Provided text
Commitment

BEES

We are pledging a portion of our resources towards one of nature's most precious wonders, bees. Humankind's reliance on toxic chemical usage, 5G tower installations, and industrialized agriculture has pushed annual bee mortality rates to over 35%.

Over 75% of flowering plants require pollinators to produce food, the majority job of which is carried out by bees. This inescapable truth means that it is in humanity's best interest to do whatever it takes to preserves bees; our collective survival is directly linked to one another.

With a focus on regenerative farming and backyard beekeeping promotion, we will educate and empower individuals families, and communities to become better stewards of their land and nature.

WATER

Close to one billion people around the world do not have access to clean water. Each of these people's stories are similar to mine. Up until twenty years ago, each Ugandan village had a stream or river running through it, carrying clean, potable water.

Every 5am at the caw of the rooster, Mom would wake us up to fetch water before heading to school. The stream was two miles down the hill. We would follow a windy path used by multiple generations of both people and livestock before us. Each stream had a tiny reservoir (oluzzi).

Hundreds of times we trod this path down and back up the hill carrying buckets of water for ourselves and our livestock, and the rest for irrigation during seasonal droughts.

Information supplied
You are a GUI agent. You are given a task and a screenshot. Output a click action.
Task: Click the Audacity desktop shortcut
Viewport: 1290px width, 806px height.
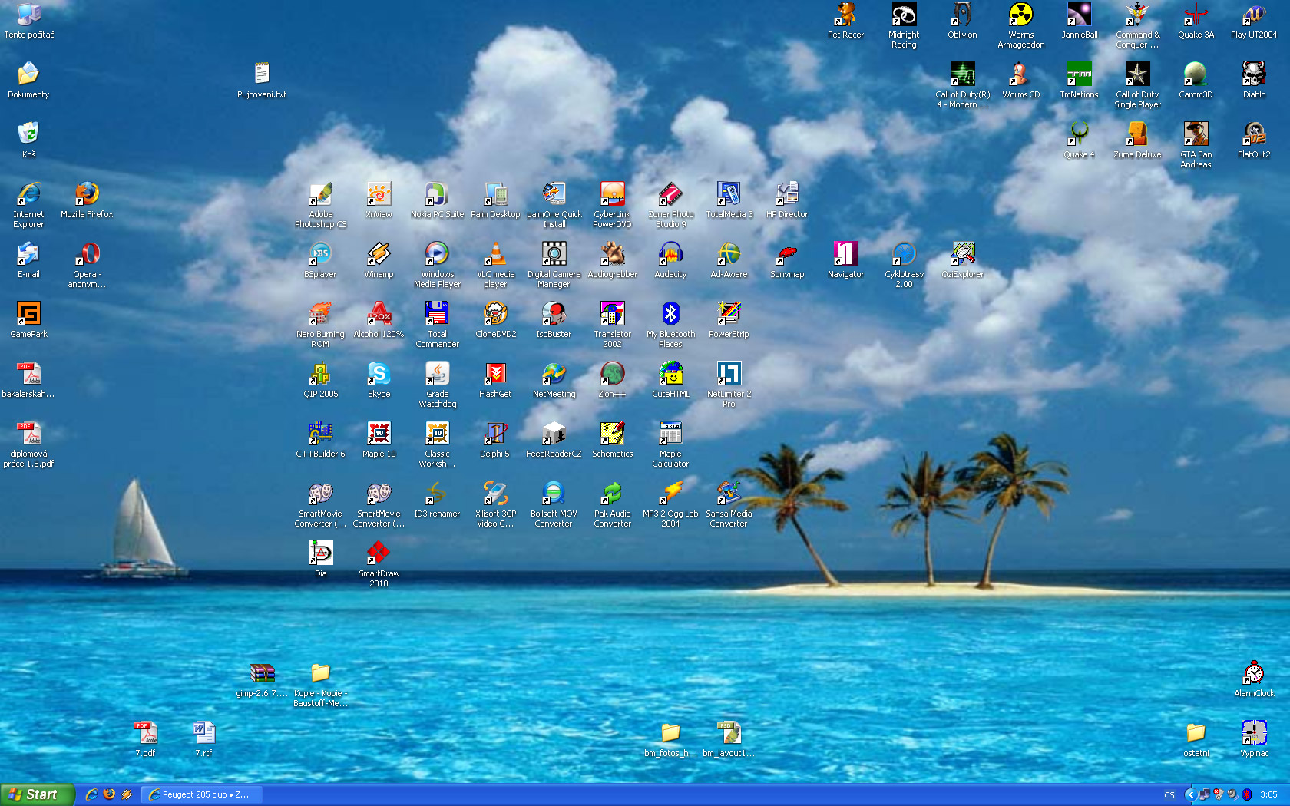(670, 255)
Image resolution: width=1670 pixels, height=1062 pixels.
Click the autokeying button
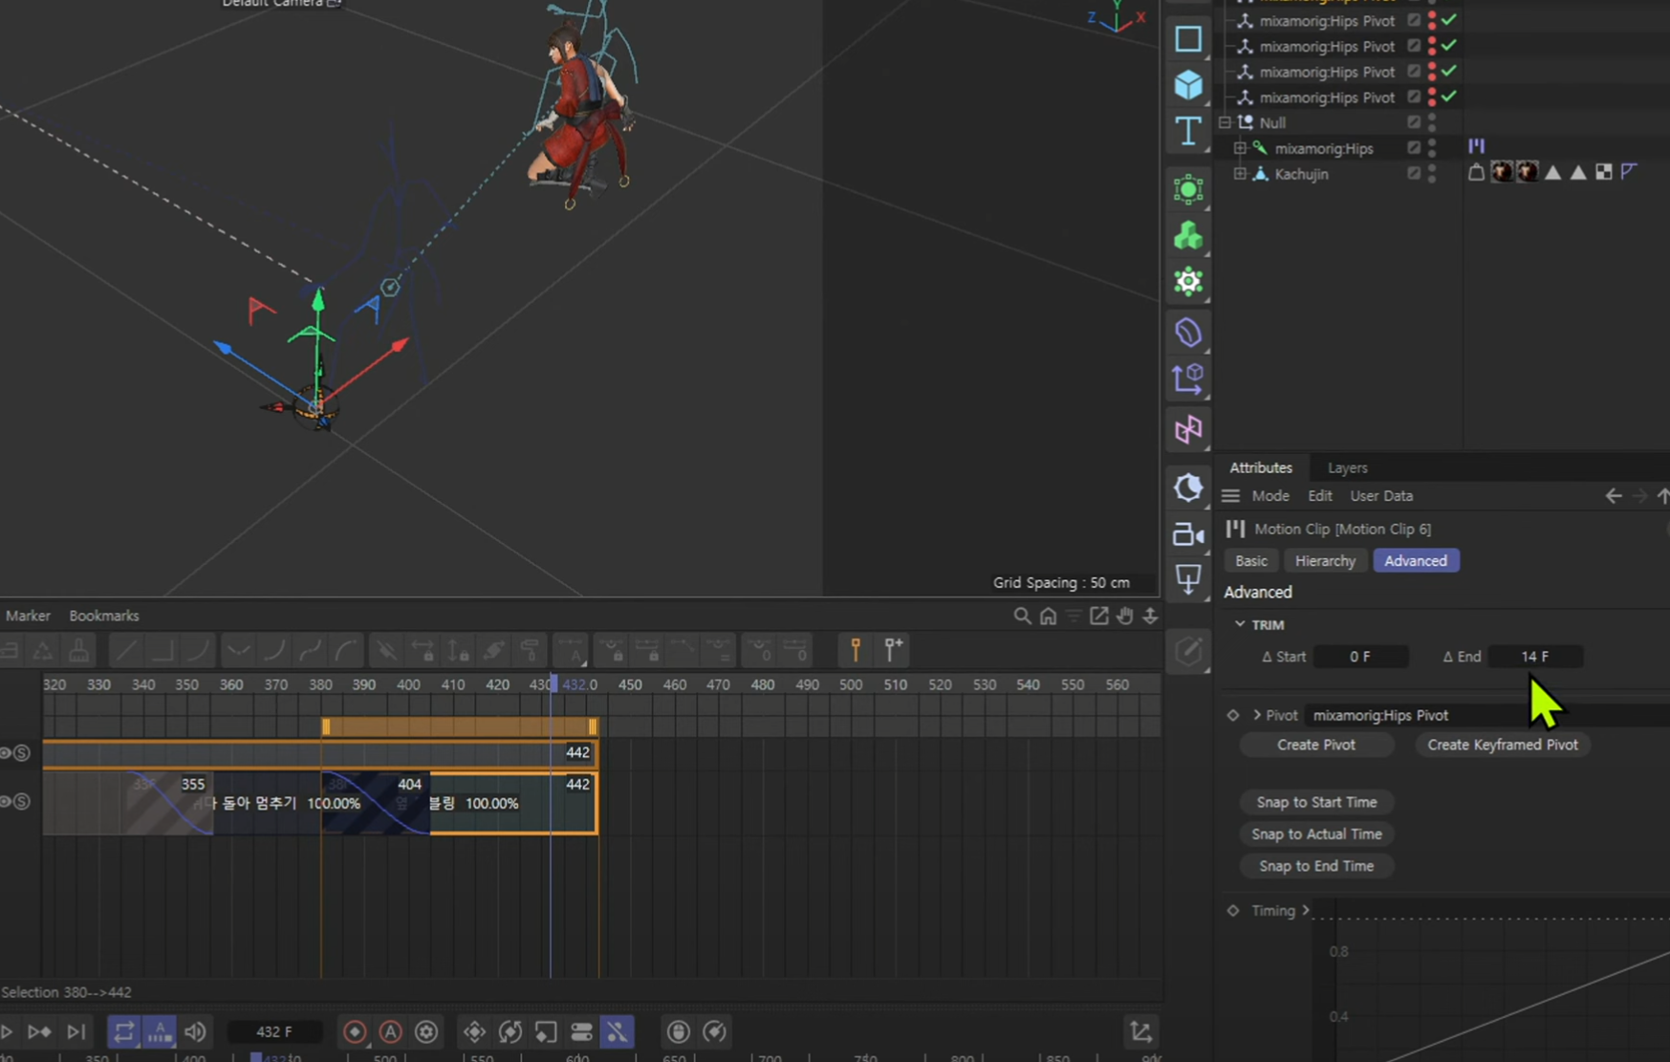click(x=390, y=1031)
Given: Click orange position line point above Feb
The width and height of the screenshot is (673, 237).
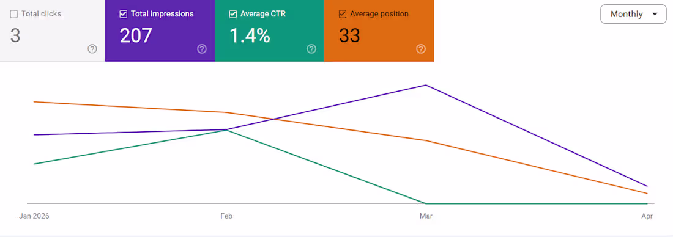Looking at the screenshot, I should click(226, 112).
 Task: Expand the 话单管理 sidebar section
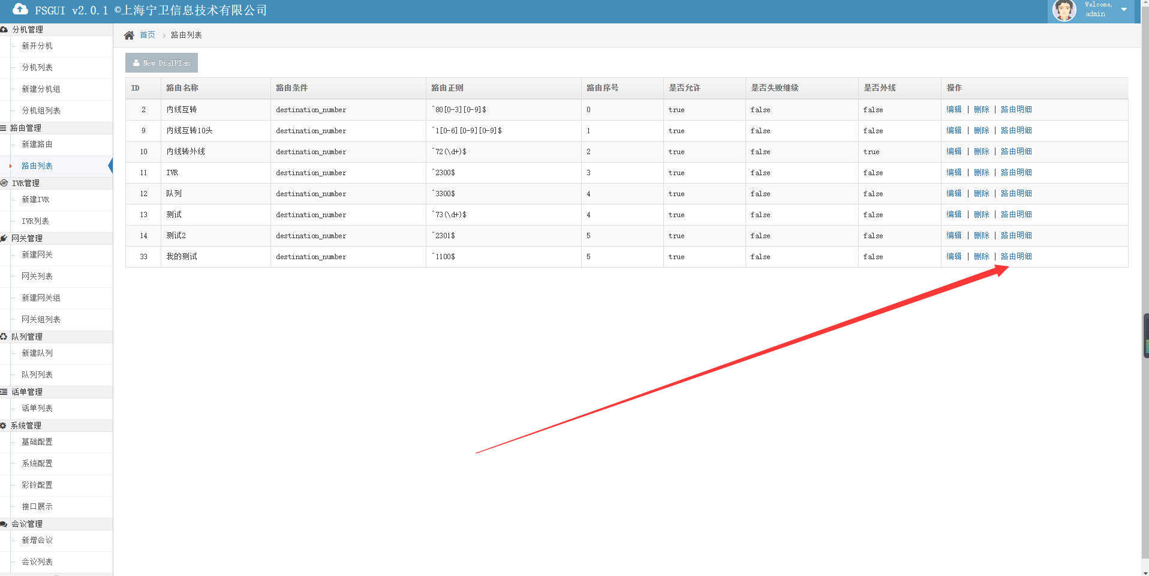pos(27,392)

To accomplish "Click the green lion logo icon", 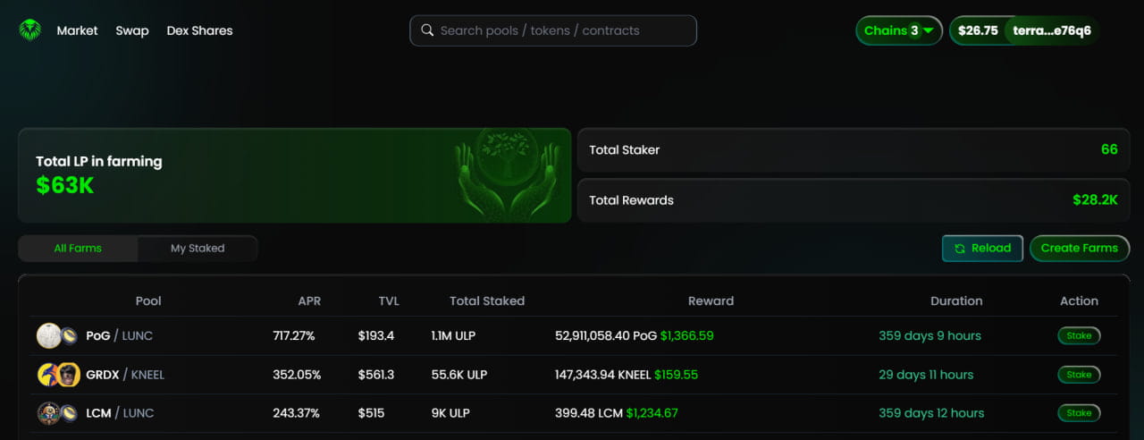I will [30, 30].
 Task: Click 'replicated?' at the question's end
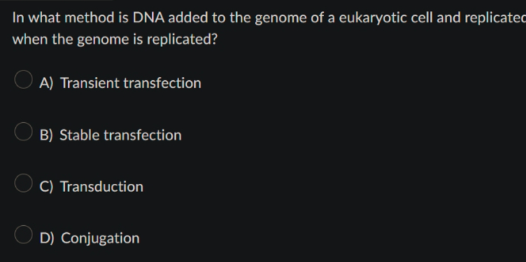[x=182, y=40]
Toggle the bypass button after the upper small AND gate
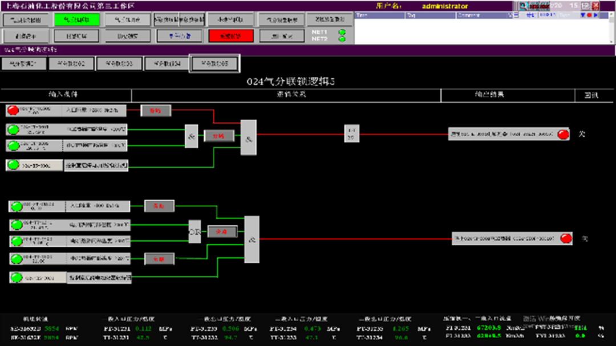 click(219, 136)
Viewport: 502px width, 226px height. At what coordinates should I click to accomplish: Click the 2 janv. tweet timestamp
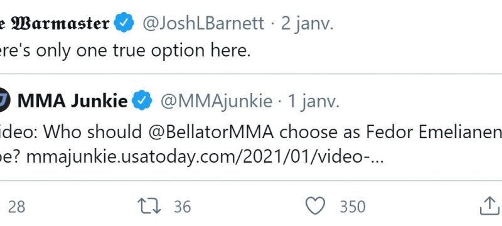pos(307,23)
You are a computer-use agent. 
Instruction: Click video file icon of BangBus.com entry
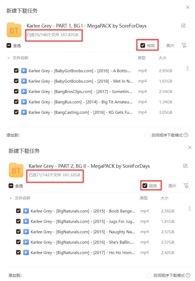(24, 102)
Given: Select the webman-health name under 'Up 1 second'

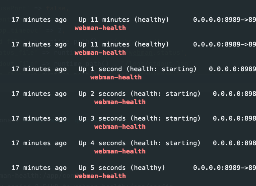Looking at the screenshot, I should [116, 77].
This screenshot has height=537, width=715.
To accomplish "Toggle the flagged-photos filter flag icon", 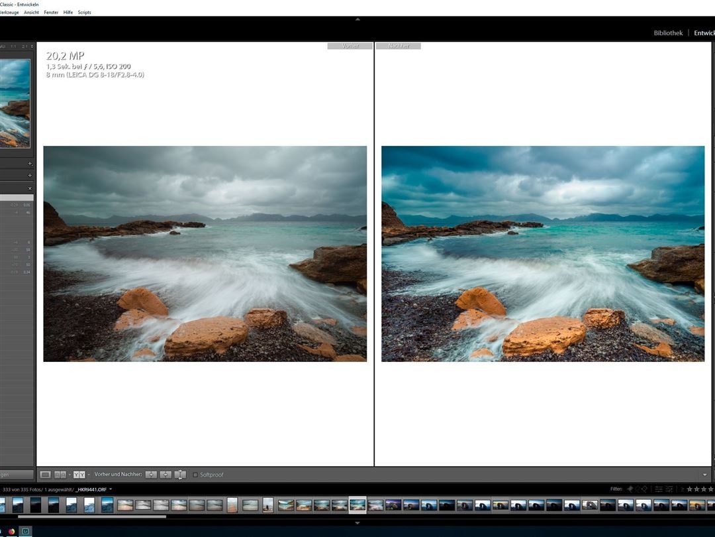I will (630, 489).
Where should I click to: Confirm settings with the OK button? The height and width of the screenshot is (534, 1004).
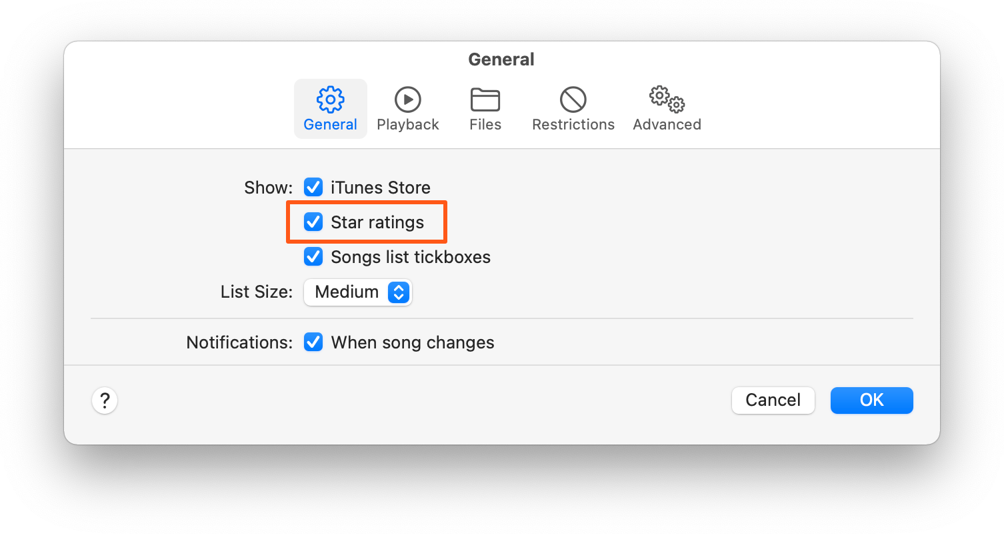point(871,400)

Actions to take
1. Can you restate the paragraph in the commitment text on bees and water that begins "Over 75% of flowering plants" as a short list that keeps its main facts?
2. According to the commitment text on bees and water, why is it in humanity's best interest to preserve bees?
3. Write what comes next in the commitment text on bees and water, picking up after its final sentence about carrying buckets up the hill.
You won't need the records for anything here.

Responses to the tasks
1.
- Over 75% of flowering plants need pollinators to produce food.
- Bees do most of that pollination.
- So it is in humanity's best interest to do whatever it takes to preserve bees.
- Our collective survival is directly linked to theirs.

2. Over 75% of flowering plants require pollinators to produce food, and bees carry out most of that work. Because of this, the text says, our collective survival is directly linked to the survival of bees.

3.
For thousands of years thus our ancestors survived, living chemical-free lives in community with one another.

As Western and East Asian multinational companies wove themselves into Africa's tapestry, they either buried valleys full of dirt or bulldozed hills and mountains, covering local water sources with dirt.

After the contamination of these "primitive water sources," governments launched nationwide water supply projects, selling the locals on the convenience these systems brought. They failed, however, to tell them how much it was to cost each household and the chemicals used in this modern water.

The result has been unending famines triggered by seasonal droughts, increased allergies, chronic illness, and rural urban migration leaving cultivable land abandoned.

Célestine's goal is to empower communities through the preservation, restoration, and drilling of freshwater wells, as well as organic seed supply for families.